Because he could never forget.

And because he could never forget, he began to fear.

Fear, crippling fear which took away all conscious thought, halted him, and he could never move on. Because the acid represented his own weakness which he had yet to overcome—and didn't know if he could.

He could handle it most of the time. At nights, safe in his own house with his mom keeping him company, a silent presence which held him aloft, he could almost forget the pain which shadowed him, one among many, the deadliest of them all.

But once, while he traversed the rain and the mist in an effort to put the past behind him, he'd lost it.

The silky feeling of mist against his skin brought back the painful memories, and he fell to the ground with a soundless scream. Tears poured out of his eyes as he writhed on the ground, because he could feel it through his arms, through his legs, through his chest—the searing pain of disintegration beginning on the cellular level. Each minute pinpoint of pain that magnified as time passed—he could feel each one.

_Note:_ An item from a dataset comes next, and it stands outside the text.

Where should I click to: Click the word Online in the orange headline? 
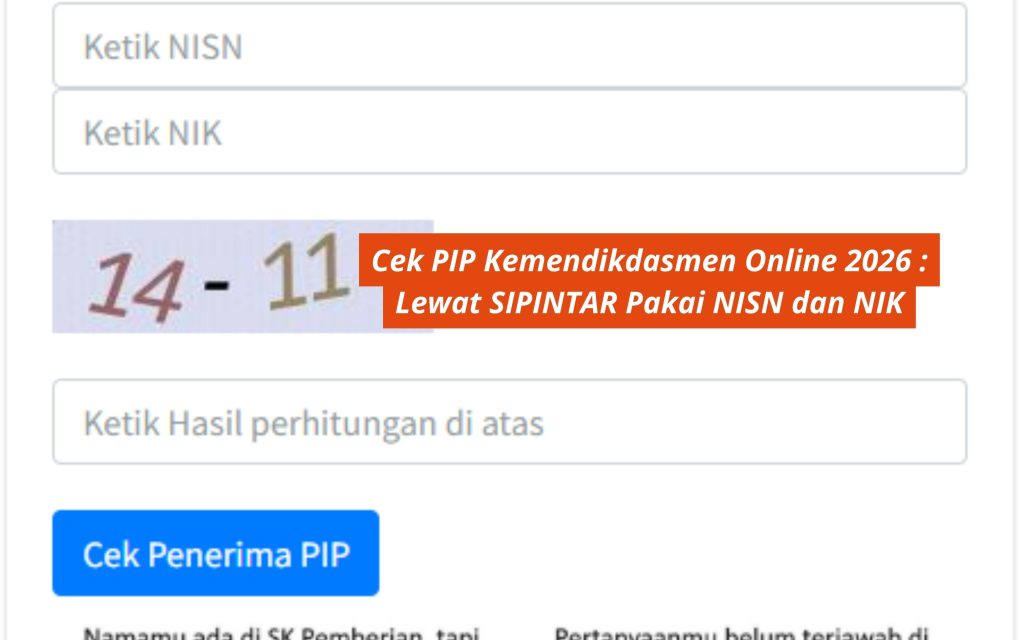point(790,261)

It was only Izumi's shocked tears and worried voice gusting over him like wind vanquishing mist which brought him back from the brink. As Izumi kneeled beside him, he looked into her pain-filled and horror-struck eyes and told her the truth.

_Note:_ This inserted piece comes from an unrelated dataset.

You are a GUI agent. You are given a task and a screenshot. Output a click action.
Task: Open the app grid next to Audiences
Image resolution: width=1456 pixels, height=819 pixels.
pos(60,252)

The truth of his pain, the truth of his tears, and the only truth that he held away from his friends so close that they weren't like family, they were family.

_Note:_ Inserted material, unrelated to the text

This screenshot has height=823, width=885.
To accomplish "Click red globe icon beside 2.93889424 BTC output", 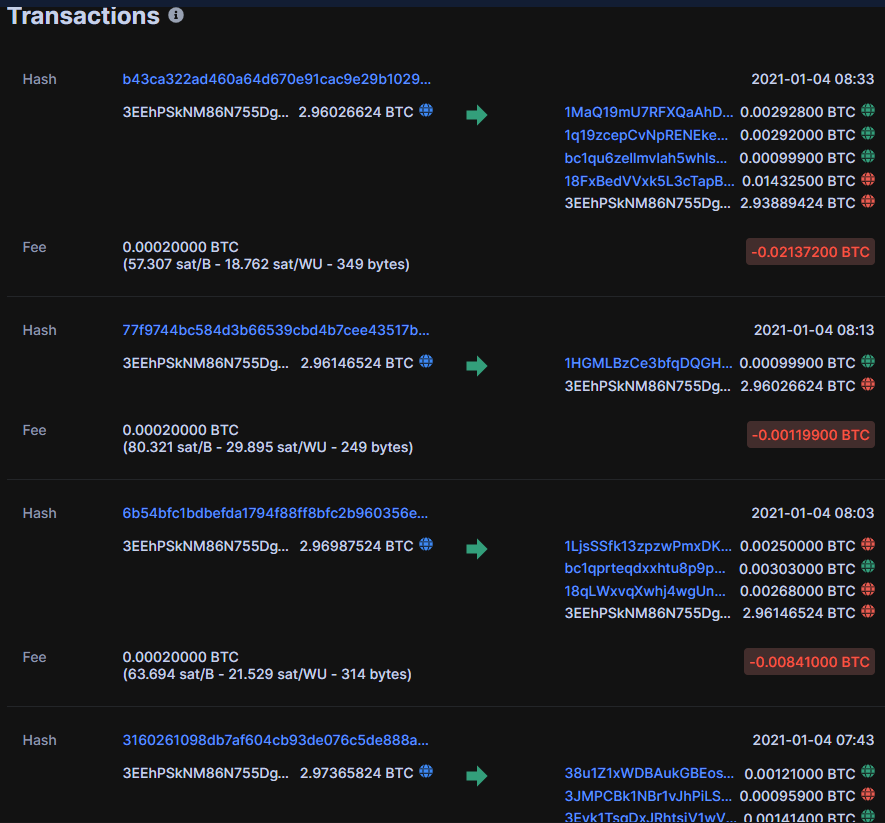I will (868, 202).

She never knew that she wasn't alone.

Hah, that was the crux of the problem wasn't it?

On a superficial level, she knew what he was feeling. Sometimes she still remembered falling into the ocean as the Spirit of Wind left her; being at the mercy of the water with no air around her had left her with a slight aquaphobia—sometimes, she had to clutch onto someone or something as the events of that day surrounded her.

But it wasn't the worst of it; oh no. If it was, she could be happy. Her aquaphobia wasn't as deeply rooted as his nightmares.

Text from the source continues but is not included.